There are many, many diseases and conditions that require plasma-derived products, and people rely on them for their very survival. Around the world, 80 per cent of plasma-derived products are already made from paid donations.
Fresh blood components, such as those collected by Canadian Blood Services and American blood centres, are collected using voluntary donors. However, they rely on only two levels of safety: donor screening, where you choose healthy donors, and donor testing, where you test each donation for pathogens.
For plasma products, you have three levels: donor screening, donor testing and a third level for viral activation. The combination of these is what really gives these products a very good safety record.
In a perfect world, we’d all love plasma donations to be voluntary and non-remunerated. But that’s not the case. In fact, we’re going the opposite way. Medical science is finding new uses for these plasma proteins, and our only source is from paid American donors. It’s hypocritical for us to say we can forbid those in Canada and think that it really changes anything. All it does is make us rely on donors from the U.S.
Unless we are willing to invest a massive amount of money to attract volunteers, it’s hard to argue against paid donations on ethical grounds. I think the opposite is true: it would be unethical to restrict access by prohibiting this practice and denying patients medicines essential to their well-being.
Against paid plasma:
Dr. Danielle Martin, chair of Canadian Doctors for Medicare
For-profit blood or plasma clinics undermine the safety of our blood system and pose a real threat to the ability of the Canadian blood system to take care of Canadians’ health when they need it the most.
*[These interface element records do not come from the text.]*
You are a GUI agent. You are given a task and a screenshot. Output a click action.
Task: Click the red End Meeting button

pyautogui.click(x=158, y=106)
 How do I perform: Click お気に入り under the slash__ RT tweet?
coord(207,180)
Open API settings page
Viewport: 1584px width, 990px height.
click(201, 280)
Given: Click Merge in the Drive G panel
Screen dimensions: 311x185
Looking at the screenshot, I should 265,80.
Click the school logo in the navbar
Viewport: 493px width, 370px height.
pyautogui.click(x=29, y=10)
As patients and providers, we rely upon the standards set by our government to protect us. That these clinics need to turn a profit for their shareholders — their obligation as for-profits — presents substantial concerns.
Paying for donations has been extremely problematic in Canada and internationally. Paid donations were linked to the tainted blood tragedy in the early ’80s. [Editor’s note: the Krever Commission ruled that inadequate screening and testing were leading causes of the tainted blood tragedy in Canada.]
Canadian Blood Services has already been very successful, and one of the reasons for that is because it was founded on the necessity of maintaining a voluntary donation model as opposed to for-profit.
That’s not to say that we couldn’t use more donors, but the solution, when there is an undersupply, is to increase public education, do more drives, find ways to encourage donations and make it easy for Canadians to donate — not to pay vulnerable people for whom $20 makes a difference between eating and not eating.
I think the clinic opening near Toronto’s Scott Mission illustrates my point perfectly. Many of the American blood donations that led to the tainted blood scandal came from prisons and inner-city communities. I really don’t think that is a direction anyone wants to see our system head in.
Given this move’s significance, I think that public debate should have occurred earlier. Both the public as well as experts in the field of blood services would tell the government that this is a bad idea.